Não há gradações na proteção da vida e a vida de cada um não interessa apenas a si próprio, mas interessa a toda a sociedade. As pessoas não são ilhas isoladas numa sociedade. Por isso a protegemos a vida a vários níveis. Por isso a nossa Constituição determina que a vida humana é inviolável. Por isso andamos década após década a fazer um caminho de proteção dos direitos humanos que longe de estar terminado é preciso reafirmar sempre. Neste catálogo dos direitos humanos existe o direito a viver, não existe o direito a morrer. É do direito a viver com dignidade até à morte natural que temos de tratar enquanto sociedade. Tal como não faz sentido prolongar artificialmente a vida – e felizmente temos a possibilidade de dizer exatamente o que não queremos que nos façam, como sermos ligados a uma máquina – também não faz sentido antecipar a morte.

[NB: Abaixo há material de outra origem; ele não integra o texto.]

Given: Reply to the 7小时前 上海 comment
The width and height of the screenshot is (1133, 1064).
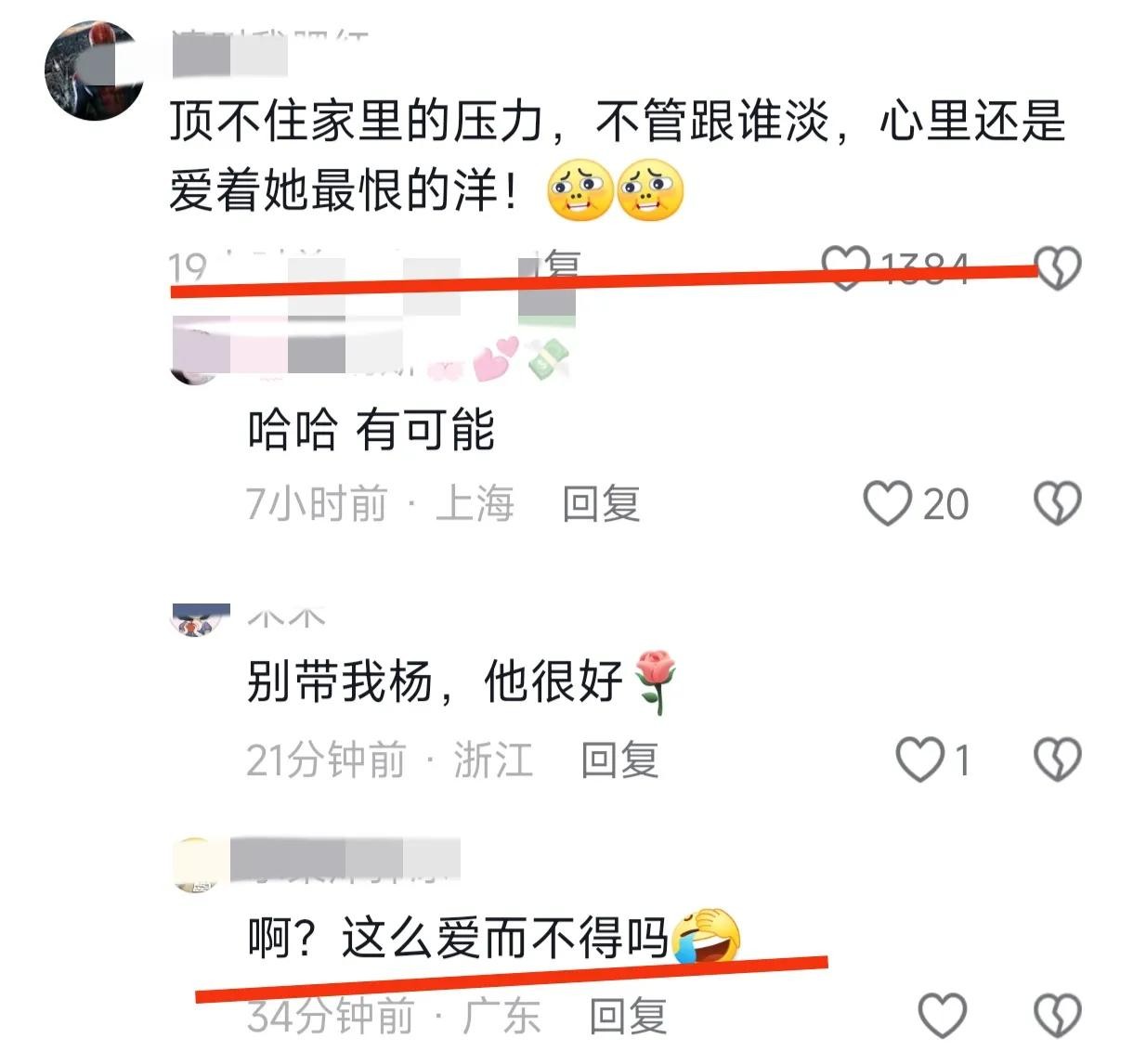Looking at the screenshot, I should [601, 504].
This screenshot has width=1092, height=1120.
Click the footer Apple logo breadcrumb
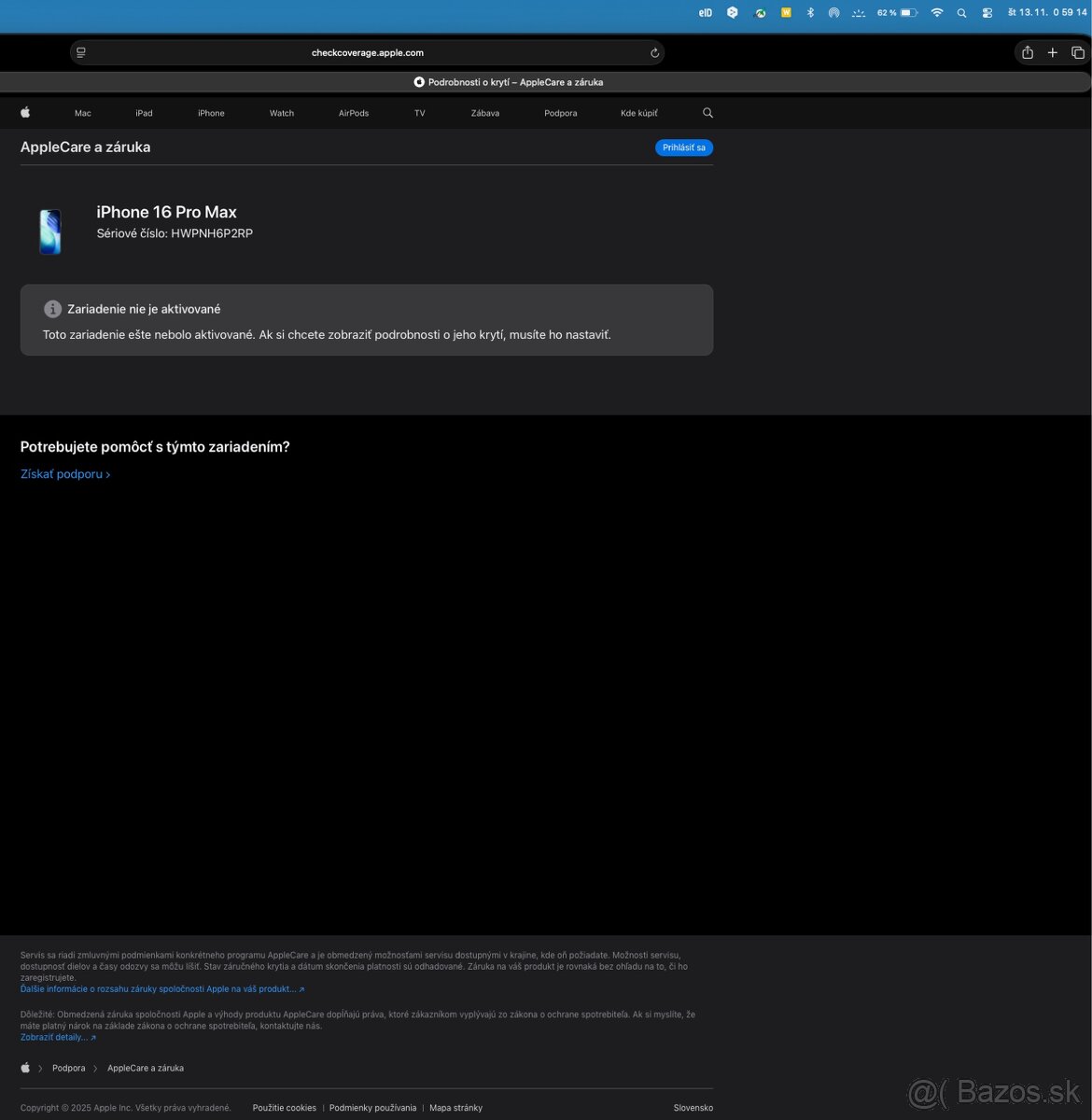tap(25, 1068)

Sob a capa do respeito pela liberdade do outro, o que se propõe é profundamente desumano, porque limita-se a proteção da vida pela sociedade em geral a um certo tipo de vida, deixando de lado a que, em virtude da doença, é mais frágil e menos capaz. Porque, mesmo sem querer ou admitir, estaremos, a prazo, a colocar uma pressão enorme sobre aqueles que estão na situação mais vulnerável para qualquer ser humano: a proximidade da morte. Uma pressão que facilmente levará à imposição moral de pedir a morte. Não é ficção científica, é a realidade que observamos na Bélgica e na Holanda, onde hoje se discute a possibilidade, por enquanto, a partir de certa idade, de ter sempre na algibeira um comprimido letal para quem o quiser.
Quando acharmos que a vida de cada um só a ele diz respeito teremos passado uma fronteira decisiva. Nada de novo. Basta olhar para a história da humanidade. Se for esse o caso, acredito que um dia, talvez daqui a muitos séculos, alguém vai olhar com distanciamento histórico para a barbárie agora iniciada e será então possível retomar o caminho do cuidado inquestionável ao outro.
No entretanto, deixem ao menos que as pessoas percebam o que está em causa e se pronunciem, sem pressa e sem pressões. Da minha parte, gostava que a sociedade me desse meios para viver até ao fim, sem dor insuportável e acompanhada, não gostava que me oferecesse a morte antecipada como remédio eficiente. Quando esse momento chegar, cuidem de mim, não me matem.”